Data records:
↓↓↓

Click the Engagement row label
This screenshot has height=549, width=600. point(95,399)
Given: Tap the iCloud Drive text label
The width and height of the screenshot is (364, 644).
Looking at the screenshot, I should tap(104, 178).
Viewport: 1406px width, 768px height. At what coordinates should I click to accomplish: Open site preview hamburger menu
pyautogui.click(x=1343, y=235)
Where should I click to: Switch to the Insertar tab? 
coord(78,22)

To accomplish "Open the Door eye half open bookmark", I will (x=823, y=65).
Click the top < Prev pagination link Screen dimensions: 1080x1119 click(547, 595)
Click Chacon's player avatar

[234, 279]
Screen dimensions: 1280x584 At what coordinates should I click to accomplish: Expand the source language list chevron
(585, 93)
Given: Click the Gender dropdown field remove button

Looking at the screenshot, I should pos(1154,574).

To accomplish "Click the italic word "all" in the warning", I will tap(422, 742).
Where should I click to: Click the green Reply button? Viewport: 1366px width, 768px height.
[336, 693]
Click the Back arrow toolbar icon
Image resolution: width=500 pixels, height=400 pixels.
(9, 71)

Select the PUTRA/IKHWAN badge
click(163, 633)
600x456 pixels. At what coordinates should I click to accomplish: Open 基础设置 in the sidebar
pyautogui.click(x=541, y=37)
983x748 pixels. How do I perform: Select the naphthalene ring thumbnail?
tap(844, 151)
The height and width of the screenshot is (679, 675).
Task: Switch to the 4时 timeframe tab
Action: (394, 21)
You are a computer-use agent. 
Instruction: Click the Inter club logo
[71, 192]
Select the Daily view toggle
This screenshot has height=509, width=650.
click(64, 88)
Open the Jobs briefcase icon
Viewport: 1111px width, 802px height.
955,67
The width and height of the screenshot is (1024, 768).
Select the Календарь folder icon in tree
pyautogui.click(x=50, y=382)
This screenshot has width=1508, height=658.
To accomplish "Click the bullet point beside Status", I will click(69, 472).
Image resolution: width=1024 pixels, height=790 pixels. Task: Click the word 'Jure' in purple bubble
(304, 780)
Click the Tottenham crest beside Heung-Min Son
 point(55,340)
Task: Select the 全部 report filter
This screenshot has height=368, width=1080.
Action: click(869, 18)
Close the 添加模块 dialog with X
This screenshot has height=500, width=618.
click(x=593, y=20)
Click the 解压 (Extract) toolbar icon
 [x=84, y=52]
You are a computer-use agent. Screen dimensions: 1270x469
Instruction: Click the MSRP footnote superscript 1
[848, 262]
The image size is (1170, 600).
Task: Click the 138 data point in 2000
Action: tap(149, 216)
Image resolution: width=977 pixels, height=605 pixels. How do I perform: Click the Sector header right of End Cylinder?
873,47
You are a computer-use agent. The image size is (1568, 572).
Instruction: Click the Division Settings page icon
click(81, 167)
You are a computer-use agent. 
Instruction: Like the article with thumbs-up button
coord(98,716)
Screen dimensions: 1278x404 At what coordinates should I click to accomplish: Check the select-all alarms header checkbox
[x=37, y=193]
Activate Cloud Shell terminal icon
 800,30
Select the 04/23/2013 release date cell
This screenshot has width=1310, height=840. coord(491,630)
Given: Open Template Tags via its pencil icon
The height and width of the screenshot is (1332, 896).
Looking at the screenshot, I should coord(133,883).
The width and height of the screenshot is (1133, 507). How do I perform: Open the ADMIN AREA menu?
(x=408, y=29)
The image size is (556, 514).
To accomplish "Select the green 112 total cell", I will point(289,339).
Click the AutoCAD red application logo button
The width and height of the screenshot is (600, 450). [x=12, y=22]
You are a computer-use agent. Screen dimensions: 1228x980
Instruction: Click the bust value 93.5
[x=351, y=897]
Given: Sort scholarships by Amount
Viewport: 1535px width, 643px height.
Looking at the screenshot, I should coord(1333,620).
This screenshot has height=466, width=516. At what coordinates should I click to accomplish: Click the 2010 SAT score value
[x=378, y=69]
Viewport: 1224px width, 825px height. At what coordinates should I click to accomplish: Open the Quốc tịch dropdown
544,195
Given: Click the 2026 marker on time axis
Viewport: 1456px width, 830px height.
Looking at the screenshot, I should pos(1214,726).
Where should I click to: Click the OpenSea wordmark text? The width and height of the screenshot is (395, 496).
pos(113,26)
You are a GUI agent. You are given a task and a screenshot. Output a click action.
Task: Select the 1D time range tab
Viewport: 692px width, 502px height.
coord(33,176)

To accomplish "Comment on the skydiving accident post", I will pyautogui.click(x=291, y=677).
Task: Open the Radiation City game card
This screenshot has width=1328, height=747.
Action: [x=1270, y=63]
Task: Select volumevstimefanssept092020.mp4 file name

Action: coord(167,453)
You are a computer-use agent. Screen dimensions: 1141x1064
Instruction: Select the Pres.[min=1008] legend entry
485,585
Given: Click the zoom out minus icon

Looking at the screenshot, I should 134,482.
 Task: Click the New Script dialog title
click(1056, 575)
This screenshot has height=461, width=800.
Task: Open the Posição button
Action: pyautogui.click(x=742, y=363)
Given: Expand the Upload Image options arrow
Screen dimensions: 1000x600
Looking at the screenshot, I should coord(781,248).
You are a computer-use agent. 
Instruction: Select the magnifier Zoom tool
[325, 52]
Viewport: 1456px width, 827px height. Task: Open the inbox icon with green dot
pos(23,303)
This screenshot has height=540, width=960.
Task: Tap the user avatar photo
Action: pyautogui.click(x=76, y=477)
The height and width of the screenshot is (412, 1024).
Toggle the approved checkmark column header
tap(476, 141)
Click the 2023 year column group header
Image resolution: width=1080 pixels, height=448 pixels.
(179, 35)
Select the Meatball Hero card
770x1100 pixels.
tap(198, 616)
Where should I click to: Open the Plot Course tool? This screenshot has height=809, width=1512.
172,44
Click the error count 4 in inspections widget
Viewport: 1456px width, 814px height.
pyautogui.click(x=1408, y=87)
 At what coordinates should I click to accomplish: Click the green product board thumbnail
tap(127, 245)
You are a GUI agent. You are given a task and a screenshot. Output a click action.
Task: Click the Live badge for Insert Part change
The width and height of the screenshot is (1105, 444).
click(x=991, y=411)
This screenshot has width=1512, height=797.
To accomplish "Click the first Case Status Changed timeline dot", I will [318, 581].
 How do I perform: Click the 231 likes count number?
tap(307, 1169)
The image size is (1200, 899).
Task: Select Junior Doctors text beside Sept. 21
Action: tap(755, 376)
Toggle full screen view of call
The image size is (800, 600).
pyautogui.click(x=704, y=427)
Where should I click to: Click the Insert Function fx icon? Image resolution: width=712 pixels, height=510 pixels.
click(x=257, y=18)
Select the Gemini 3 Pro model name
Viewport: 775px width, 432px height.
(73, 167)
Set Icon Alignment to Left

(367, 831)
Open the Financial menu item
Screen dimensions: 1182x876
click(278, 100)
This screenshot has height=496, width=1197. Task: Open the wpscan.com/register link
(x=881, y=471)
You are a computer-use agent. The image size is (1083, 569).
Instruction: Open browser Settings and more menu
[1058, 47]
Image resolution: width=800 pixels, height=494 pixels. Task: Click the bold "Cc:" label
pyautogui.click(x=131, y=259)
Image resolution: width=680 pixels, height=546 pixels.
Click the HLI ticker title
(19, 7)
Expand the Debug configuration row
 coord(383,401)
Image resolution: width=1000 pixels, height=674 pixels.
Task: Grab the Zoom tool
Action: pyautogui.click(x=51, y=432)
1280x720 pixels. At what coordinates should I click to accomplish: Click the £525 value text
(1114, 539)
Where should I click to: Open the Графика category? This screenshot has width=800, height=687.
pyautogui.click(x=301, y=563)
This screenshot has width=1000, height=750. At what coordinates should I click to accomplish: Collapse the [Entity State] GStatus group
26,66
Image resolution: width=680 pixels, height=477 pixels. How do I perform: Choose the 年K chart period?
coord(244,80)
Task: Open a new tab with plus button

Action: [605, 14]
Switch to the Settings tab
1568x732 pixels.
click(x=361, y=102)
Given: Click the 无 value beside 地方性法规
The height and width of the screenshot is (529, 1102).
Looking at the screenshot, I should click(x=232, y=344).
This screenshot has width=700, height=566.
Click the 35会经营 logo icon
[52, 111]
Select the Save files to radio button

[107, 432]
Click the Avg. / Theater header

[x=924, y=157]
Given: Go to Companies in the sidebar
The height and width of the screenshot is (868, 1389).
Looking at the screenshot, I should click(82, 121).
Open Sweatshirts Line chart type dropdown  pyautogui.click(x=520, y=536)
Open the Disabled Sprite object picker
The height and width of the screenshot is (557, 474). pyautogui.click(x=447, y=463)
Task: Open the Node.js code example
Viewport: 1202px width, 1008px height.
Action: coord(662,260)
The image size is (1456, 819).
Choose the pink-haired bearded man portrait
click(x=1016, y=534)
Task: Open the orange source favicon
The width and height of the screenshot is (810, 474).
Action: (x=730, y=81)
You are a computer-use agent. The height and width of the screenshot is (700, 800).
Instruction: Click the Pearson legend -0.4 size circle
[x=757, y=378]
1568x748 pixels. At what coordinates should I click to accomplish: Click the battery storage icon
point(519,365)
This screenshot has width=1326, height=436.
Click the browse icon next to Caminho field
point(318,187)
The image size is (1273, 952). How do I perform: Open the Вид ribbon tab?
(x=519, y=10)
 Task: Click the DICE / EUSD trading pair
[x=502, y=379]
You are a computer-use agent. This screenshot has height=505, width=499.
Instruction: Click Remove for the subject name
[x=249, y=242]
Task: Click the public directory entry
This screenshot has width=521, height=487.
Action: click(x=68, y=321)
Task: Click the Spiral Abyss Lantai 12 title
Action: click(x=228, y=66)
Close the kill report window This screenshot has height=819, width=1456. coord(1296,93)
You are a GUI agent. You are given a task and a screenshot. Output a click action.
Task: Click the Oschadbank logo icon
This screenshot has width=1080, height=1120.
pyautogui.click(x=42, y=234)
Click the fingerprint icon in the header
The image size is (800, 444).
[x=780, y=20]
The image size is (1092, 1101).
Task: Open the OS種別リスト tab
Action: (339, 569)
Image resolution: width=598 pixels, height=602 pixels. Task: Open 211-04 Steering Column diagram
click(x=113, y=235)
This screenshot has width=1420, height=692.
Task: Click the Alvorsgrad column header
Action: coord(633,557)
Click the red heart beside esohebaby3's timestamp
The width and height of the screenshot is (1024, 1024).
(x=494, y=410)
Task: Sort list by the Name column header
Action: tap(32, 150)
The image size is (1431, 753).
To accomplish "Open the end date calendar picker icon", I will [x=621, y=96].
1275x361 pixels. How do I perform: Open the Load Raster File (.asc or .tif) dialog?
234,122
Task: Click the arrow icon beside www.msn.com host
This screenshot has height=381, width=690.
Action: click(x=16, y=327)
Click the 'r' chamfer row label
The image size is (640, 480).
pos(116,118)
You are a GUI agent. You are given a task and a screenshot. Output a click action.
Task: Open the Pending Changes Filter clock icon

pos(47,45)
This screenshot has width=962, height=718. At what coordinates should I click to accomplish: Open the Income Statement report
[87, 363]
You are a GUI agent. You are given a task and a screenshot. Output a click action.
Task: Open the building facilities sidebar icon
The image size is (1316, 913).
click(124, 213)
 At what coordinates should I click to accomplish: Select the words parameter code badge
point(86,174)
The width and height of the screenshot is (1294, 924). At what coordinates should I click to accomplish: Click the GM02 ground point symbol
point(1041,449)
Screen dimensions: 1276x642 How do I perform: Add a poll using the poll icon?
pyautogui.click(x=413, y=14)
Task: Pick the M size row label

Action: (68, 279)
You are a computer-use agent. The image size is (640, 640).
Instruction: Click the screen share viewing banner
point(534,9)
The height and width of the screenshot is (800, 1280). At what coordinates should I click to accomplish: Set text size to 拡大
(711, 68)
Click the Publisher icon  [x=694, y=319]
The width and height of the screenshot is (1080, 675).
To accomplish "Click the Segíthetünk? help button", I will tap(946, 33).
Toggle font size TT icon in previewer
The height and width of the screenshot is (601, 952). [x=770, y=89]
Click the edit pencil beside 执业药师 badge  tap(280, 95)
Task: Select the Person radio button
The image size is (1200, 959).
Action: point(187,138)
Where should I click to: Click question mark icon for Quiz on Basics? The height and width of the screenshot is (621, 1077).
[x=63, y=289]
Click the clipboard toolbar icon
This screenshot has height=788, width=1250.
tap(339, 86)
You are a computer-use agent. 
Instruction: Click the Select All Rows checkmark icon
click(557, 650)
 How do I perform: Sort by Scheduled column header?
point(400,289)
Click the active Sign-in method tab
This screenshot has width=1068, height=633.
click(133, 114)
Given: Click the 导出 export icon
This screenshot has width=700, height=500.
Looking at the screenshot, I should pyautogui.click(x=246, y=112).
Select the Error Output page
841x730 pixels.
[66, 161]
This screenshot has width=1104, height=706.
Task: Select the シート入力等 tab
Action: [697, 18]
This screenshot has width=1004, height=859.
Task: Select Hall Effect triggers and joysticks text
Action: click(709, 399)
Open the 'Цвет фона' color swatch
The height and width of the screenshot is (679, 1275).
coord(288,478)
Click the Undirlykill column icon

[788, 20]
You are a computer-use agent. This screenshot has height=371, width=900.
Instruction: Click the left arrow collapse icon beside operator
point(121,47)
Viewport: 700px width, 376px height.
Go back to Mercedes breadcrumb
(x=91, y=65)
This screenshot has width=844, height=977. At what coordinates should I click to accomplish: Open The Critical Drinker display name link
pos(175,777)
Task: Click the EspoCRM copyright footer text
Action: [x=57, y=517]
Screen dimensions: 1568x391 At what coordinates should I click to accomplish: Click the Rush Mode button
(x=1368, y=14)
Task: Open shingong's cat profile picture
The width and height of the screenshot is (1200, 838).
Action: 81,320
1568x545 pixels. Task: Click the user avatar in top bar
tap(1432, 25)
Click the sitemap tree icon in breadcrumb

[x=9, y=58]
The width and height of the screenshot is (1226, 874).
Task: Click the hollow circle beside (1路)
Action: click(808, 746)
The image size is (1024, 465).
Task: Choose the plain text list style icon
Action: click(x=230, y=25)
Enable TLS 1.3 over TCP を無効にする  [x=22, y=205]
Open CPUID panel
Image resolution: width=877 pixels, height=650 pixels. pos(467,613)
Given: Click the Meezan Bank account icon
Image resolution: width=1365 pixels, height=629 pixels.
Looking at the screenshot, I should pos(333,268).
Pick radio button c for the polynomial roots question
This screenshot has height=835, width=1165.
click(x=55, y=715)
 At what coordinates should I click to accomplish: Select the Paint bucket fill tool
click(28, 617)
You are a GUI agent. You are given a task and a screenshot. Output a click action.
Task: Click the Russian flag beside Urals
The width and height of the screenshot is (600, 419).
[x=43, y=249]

↑↑↑

[About this task]: Report how many lines of the entries hold the word "pencil". Nothing else is needed.

[Response to the exercise]: 2